Chicago Tribune - March 8, 2005


Clean-needle programs have been shown to be effective in controlling the spread of HIV, hepatitis and other diseases by protecting intravenous drug addicts from contaminated syringes. Illinois has had needle-exchange programs since the 1980s, and in 2003 legalized the over-the-counter purchase of hypodermic needles. Buyers receive information on how to use the needles as well as where to get help if they are addicts.

And yet, resistance in Washington to such efforts has been strong. Congress prohibited the use of federal funds for such programs unless they were found effective by the Department of Health and Human Services. Former President Bill Clinton declined to lift that ban, even though his HHS secretary made such a finding. President Bush has made no move to lift the ban.

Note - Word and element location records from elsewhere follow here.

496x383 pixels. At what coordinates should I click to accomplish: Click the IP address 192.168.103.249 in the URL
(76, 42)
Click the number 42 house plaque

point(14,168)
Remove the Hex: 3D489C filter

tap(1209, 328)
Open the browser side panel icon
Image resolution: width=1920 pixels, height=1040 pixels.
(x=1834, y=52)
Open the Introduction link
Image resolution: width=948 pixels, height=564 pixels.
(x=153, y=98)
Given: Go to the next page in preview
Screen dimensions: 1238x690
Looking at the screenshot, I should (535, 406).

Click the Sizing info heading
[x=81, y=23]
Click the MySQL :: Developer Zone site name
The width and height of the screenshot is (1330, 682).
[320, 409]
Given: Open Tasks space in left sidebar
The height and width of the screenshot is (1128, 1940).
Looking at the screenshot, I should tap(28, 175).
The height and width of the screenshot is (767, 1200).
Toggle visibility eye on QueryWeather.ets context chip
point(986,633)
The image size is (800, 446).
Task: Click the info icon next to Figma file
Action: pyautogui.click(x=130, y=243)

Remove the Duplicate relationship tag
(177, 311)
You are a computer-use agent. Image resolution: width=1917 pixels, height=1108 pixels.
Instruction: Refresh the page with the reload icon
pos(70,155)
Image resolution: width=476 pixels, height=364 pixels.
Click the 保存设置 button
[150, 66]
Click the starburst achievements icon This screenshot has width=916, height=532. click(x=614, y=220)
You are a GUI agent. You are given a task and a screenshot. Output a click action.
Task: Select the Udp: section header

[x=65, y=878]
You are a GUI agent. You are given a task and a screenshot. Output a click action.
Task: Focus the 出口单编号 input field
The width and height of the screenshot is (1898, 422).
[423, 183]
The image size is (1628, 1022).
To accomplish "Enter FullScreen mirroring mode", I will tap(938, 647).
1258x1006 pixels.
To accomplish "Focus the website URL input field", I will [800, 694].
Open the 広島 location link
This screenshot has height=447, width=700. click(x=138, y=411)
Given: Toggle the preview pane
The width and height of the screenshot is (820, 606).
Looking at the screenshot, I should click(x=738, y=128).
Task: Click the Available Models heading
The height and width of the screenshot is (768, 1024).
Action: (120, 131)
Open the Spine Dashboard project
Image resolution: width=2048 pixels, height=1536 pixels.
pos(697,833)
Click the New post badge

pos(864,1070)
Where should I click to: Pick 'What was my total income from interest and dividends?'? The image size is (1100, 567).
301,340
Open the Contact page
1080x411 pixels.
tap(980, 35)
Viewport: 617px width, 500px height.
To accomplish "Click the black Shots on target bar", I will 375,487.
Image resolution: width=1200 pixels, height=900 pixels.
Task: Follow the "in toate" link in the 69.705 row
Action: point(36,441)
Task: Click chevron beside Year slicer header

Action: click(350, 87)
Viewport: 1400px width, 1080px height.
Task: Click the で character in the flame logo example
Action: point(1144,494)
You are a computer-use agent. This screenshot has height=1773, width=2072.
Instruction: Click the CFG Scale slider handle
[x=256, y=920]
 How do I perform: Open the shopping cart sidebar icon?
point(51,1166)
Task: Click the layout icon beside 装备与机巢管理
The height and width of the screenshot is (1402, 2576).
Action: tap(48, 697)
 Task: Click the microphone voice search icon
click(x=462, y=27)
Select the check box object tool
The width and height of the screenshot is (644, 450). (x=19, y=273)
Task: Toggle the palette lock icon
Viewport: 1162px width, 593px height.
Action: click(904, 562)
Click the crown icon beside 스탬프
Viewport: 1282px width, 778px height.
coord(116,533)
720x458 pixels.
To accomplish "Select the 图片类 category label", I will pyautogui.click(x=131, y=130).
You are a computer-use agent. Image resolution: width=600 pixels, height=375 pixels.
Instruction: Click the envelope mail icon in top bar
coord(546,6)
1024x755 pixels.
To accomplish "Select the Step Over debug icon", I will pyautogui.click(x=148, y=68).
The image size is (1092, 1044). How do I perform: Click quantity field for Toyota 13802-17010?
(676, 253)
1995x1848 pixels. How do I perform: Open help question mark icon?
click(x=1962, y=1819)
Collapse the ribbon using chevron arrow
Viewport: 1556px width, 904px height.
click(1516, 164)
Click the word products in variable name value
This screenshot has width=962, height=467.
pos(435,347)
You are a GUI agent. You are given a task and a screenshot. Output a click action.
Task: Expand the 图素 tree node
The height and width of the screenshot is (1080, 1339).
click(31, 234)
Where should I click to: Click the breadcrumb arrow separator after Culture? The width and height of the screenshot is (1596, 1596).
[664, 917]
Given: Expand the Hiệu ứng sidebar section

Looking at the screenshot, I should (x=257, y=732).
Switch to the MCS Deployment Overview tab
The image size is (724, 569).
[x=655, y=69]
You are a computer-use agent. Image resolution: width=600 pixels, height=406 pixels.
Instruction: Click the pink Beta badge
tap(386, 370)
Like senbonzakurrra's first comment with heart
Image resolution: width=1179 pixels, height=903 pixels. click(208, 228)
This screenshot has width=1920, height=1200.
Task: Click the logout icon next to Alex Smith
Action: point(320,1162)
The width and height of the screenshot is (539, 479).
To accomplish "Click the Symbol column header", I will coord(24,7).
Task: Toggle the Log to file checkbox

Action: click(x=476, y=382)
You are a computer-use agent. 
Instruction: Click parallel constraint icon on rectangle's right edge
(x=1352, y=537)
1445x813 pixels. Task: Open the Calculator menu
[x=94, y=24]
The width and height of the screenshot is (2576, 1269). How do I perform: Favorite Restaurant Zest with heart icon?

And now some in Congress want to cut off American support for international organizations that provide clean-needle exchanges. Given the reach of U.S. efforts on AIDS, for this country to stop funding organizations that provide needle exchanges would be a blow to worldwide efforts to contain the epidemic.

Though Bush's AIDS program is concentrated in Africa, where the virus spreads mostly through sexual contact, AIDS also is ravaging parts of Eastern Europe, Russia, Central Asia and China. There, 50 to 80 percent of the people infected by HIV are drug addicts.

Clean-needle or needle-exchange programs are admittedly an imperfect solution. They don't cure addiction, and narcotics destroy addicts' bodies and minds. But clean needles lessen the chances of addicts contracting AIDS and infecting their sexual partners and their unborn children. Most important, clean needles offer the hope of breaking the chain of contagion.

Rep. Mark Souder (R-Ind.), is leading the effort to restrict U.S. funding for international groups that, an aide says, "distribute paraphernalia for the consumption of illegal drugs." Souder would direct funds only to prevention and drug rehabilitation efforts.

It's not hard to understand the position of opponents--they object to the government providing the means for addicts to feed their habits. Many studies, though, have found that needle-exchange programs help to reduce HIV infections and intravenous drug use.

Souder cites a study of a needle-exchange program in Vancouver that, according to his spokesman, demonstrated the "HIV and hepatitis epidemics exploded in the aftermath of the introduction of needle-exchange programs, as did the drug epidemic."

But the doctors who conducted the Vancouver study wrote, in an April letter to the director of the National Institutes of Health, that Souder's interpretation of the data was incorrect. "For Mr. Souder to take the Vancouver data out of context, is selective and self-serving," they wrote.

Medical and legal groups from the American Public Health Association to the American Bar Association have strongly endorsed needle-exchange programs. They are an essential item to fight the spread of AIDS here and abroad.